Kula reaparece poco tiempo después.

—He bajado a la cantina con ella y la he invitado a un café para tranquilizarla —explica—. La chica, llorando, me ha dicho: «Echo de menos a mi madre. La única madre que he conocido es Anna».

—¿Y por qué no va a verla, si tanto la echa de menos?

—Porque su padre amenazó con desheredarla si se ponía en contacto con ella.

Kula está a punto de llorar también.

—¿Y a ti qué te pasa? —pregunto.

—La historia de Dora se parece a la mía. Mi padre también es un bruto que acabó con mi madre.

Le digo que vuelva a su despacho. No me siento con fuerzas de soportar más lágrimas. Intento entretenerme con tonterías mientras decido cuál será mi próximo movimiento, pero esta vez es Guikas quien me llama.
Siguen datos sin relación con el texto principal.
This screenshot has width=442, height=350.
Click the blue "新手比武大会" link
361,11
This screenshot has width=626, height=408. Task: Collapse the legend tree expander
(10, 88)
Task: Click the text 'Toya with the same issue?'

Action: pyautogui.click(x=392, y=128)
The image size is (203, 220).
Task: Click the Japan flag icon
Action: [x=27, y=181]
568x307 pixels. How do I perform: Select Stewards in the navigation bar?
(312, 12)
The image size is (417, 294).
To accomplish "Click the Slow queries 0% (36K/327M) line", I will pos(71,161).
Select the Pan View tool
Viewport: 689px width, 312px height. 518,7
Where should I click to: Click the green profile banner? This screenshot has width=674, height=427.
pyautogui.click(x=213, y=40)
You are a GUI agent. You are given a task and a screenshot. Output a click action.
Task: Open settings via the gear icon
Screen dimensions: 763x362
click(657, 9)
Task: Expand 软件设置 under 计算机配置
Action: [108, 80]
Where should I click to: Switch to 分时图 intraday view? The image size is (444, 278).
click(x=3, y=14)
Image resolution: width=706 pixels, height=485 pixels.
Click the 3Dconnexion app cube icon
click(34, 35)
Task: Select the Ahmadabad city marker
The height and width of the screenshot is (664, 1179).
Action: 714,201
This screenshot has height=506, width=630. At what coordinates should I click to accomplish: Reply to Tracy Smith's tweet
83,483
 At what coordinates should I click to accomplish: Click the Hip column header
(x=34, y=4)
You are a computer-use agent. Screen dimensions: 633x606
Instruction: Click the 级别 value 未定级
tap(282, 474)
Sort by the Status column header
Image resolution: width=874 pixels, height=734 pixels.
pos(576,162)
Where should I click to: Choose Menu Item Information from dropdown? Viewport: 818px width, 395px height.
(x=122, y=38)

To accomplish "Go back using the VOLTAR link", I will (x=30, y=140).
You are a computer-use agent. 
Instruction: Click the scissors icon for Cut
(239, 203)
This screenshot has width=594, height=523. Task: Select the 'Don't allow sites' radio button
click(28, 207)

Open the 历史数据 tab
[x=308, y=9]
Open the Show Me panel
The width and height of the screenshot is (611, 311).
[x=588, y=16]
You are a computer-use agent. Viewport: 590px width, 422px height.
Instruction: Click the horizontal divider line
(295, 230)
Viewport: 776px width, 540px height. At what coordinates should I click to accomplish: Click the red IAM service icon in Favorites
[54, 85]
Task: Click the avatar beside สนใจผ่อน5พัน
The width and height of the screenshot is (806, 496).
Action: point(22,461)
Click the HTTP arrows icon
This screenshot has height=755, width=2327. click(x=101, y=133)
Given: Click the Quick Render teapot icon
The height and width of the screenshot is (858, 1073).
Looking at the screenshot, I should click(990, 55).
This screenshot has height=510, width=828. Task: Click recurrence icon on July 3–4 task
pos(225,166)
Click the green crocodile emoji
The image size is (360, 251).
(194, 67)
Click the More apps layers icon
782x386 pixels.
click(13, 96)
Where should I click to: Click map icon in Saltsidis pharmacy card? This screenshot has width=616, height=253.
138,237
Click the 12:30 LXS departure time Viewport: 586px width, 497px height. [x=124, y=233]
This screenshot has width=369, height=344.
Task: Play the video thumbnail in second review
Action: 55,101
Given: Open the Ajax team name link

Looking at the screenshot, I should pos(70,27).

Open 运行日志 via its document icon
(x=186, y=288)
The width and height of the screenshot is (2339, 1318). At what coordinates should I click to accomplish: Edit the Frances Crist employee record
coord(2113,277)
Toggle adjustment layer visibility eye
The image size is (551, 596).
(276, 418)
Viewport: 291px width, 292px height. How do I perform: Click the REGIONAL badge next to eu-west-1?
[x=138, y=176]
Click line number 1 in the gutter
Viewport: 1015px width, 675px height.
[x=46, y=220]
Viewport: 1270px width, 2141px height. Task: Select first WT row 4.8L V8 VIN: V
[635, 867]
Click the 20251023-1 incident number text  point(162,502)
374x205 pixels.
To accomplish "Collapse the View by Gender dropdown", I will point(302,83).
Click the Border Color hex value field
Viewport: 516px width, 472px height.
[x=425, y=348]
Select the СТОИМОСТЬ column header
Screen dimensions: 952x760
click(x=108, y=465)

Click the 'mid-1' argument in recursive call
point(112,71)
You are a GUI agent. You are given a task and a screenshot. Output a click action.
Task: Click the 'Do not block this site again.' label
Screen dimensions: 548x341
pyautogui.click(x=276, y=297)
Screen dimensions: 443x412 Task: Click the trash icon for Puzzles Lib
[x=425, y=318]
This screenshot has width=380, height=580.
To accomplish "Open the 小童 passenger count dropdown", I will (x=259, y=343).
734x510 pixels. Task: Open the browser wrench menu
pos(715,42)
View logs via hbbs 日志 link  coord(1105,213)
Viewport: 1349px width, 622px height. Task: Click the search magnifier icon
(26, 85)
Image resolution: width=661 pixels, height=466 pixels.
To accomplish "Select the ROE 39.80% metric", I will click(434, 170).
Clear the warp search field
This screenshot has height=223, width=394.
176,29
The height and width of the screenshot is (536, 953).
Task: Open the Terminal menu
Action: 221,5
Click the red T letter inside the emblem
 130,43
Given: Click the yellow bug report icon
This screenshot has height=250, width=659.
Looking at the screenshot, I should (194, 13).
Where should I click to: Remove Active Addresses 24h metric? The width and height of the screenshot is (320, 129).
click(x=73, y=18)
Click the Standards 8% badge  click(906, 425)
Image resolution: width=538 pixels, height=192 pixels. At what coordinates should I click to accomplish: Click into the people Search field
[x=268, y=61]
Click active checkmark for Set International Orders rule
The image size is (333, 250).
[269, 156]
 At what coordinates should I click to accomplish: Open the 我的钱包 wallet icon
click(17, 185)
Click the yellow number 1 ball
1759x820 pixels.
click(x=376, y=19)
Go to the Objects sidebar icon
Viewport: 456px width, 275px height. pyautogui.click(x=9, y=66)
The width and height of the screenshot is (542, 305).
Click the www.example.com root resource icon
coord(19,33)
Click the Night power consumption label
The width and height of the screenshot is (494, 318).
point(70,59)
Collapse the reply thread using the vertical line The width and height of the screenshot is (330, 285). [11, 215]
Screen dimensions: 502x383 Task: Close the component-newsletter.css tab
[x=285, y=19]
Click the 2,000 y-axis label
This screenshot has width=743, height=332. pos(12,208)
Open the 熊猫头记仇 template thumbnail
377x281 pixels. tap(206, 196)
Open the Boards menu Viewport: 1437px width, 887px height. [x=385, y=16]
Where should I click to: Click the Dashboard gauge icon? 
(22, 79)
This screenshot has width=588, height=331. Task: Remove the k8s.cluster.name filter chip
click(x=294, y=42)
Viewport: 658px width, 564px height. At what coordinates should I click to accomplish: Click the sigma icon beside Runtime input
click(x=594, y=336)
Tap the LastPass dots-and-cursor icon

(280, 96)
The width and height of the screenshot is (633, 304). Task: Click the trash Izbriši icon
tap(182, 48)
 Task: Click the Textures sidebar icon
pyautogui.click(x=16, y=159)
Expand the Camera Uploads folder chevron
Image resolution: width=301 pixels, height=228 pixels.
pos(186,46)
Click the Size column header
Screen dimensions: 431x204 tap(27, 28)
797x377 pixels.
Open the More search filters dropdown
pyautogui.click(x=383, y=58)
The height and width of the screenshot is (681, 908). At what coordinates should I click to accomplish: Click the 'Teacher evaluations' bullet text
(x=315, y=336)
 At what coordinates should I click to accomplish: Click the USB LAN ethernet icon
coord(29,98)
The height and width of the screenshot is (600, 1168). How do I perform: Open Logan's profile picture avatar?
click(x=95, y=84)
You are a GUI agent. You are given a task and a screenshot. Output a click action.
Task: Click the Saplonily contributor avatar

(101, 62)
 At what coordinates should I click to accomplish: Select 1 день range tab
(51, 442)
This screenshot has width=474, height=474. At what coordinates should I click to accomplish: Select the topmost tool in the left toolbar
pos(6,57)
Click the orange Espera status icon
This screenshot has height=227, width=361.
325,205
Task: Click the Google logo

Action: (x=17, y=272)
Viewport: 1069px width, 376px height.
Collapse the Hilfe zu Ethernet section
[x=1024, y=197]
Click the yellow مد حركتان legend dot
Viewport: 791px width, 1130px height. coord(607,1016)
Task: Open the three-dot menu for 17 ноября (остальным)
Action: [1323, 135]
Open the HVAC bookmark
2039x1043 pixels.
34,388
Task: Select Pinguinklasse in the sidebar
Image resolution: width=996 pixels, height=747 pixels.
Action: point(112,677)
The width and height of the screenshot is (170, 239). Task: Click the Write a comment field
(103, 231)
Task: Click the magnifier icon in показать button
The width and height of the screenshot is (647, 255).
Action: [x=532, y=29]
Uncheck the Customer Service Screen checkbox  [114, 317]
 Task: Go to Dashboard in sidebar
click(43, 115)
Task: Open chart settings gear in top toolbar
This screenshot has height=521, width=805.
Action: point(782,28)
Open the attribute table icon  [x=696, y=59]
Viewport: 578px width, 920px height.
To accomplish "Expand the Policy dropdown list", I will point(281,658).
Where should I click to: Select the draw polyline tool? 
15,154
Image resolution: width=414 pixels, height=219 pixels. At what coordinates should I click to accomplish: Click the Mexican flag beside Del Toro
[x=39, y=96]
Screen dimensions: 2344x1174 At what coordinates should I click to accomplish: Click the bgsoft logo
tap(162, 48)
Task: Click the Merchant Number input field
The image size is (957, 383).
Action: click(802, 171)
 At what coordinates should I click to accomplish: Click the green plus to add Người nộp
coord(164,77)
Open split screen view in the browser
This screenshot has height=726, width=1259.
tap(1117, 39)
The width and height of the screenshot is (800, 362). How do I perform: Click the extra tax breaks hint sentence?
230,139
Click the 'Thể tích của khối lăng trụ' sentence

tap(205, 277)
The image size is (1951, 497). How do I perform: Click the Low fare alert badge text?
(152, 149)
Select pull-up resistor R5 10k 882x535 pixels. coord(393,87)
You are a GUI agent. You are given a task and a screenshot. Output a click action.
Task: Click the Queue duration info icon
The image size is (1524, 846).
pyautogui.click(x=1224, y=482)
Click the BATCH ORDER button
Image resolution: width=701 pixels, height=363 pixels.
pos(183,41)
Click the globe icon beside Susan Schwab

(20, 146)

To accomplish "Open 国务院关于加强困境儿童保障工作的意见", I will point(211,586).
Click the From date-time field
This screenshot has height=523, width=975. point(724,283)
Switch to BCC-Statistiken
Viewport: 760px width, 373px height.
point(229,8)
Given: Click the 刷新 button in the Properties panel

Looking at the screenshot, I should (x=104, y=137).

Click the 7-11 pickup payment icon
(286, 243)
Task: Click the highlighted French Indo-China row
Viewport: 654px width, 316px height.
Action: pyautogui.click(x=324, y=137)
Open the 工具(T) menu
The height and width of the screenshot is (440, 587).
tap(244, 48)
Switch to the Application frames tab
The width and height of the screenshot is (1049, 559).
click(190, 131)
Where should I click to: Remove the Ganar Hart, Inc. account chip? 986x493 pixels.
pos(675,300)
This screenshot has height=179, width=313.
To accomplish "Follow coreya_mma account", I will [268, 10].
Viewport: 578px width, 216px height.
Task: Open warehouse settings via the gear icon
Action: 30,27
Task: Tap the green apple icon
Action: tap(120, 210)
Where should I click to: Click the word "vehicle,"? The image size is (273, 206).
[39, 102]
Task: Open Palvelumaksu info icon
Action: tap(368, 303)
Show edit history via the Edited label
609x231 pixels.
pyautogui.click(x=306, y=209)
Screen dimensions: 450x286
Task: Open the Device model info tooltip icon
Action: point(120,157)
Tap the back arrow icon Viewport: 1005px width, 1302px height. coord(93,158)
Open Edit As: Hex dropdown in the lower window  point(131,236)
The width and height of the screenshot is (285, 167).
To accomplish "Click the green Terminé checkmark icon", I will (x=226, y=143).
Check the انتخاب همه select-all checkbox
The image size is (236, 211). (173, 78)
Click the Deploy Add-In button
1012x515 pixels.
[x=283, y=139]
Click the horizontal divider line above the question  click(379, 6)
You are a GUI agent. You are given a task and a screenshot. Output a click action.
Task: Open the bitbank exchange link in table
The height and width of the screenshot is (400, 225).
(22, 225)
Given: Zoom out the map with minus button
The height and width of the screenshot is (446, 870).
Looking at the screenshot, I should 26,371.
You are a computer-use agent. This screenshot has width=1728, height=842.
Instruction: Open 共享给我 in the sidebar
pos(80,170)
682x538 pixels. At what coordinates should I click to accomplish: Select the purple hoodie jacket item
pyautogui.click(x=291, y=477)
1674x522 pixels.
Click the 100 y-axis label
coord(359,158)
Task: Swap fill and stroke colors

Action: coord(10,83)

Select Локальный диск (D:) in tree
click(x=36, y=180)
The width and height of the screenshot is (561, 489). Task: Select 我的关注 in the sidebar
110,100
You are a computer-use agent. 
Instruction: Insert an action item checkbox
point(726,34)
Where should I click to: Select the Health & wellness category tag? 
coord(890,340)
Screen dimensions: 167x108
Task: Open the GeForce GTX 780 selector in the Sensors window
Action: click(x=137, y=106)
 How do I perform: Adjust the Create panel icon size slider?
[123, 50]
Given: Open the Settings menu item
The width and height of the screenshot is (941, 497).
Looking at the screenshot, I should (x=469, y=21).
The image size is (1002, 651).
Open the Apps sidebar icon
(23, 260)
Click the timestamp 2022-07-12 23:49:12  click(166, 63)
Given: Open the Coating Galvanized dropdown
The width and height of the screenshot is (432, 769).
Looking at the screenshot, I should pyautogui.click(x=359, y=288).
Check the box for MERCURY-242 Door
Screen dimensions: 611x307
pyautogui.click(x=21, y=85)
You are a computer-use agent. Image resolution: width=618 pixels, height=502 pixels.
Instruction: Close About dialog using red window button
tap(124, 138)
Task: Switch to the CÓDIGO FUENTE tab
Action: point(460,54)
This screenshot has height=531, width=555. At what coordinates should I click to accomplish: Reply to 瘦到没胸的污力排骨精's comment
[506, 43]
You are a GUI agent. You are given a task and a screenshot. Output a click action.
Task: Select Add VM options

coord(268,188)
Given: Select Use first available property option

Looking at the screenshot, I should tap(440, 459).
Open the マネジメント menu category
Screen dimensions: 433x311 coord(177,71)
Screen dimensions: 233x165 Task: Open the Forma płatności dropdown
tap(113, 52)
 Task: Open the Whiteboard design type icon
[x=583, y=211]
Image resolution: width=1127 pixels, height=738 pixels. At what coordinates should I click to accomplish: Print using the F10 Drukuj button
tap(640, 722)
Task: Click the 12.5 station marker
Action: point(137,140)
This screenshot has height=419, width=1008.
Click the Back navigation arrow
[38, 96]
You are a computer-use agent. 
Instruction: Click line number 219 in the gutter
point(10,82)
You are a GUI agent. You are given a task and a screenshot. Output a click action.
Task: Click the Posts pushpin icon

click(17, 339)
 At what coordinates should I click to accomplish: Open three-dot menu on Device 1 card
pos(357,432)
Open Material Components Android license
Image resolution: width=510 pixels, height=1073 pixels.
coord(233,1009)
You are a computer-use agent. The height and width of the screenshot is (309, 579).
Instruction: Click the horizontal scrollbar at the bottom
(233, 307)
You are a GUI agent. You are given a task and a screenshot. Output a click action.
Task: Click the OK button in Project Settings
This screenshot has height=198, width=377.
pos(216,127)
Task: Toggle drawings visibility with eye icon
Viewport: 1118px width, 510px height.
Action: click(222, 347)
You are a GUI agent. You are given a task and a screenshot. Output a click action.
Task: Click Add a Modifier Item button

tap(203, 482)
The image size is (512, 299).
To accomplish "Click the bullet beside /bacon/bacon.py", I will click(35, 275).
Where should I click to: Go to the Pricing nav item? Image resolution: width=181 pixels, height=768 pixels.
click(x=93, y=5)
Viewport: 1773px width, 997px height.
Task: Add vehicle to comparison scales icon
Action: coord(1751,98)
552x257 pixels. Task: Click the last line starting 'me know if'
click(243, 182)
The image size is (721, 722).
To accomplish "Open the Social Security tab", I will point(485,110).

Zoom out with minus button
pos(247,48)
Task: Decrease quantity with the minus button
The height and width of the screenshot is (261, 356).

—Sube enseguida —dice bruscamente.

En cuanto entro en su despacho, se lanza al ataque:

—Eres profeta de males, Kostas —me espeta—. Al final, empezaré a evitarte por pura superstición.

—¿Qué ha ocurrido?

—Apenas has pronosticado que el Recaudador Nacional filtraría la noticia y lo ha hecho. Acaba de llamarme Papalambru, el director de Informativos del canal estatal de televisión. Han recibido una lista parecida a la que ha traído Spiridakis. Se ha puesto en contacto con otros canales y resulta que también éstos la han recibido. Pregunta qué deben hacer.

—Que la hagan pública —contesto sin vacilación.

—¿Te imaginas lo que ocurrirá? Se armará la marimorena. Yo tengo que pensar en mi traslado, y tú, en tu ascenso.

—Sí, de acuerdo, pero ¿tenemos alternativa? Si no lo hacemos, mañana todos los postes de Atenas estarán empapelados con la lista de nombres. No olvidemos que le será muy fácil subirla a Internet. No hay manera de impedírselo, y tampoco debemos intentarlo. Mientras esté seguro de que el viento sopla a su favor, se mostrará cada vez más audaz y al final cometerá un error. Y me parece que en eso radica nuestra única esperanza de pillarle.

—Tengo que informar al ministro. —El simple hecho de pronunciar la frase ya se le hace una montaña.

—Infórmele y dígale que no podemos censurar la difusión de la lista. Al menos, no en las televisiones privadas.

Le dejo a fin de que vaya preparándose psicológicamente para la llamada al ministro.

Estupendo, pienso mientras bajo a mi despacho. Me salen las puestas en escena, me salen los vaticinios, pero no estoy ni un paso más cerca del Recaudador Nacional.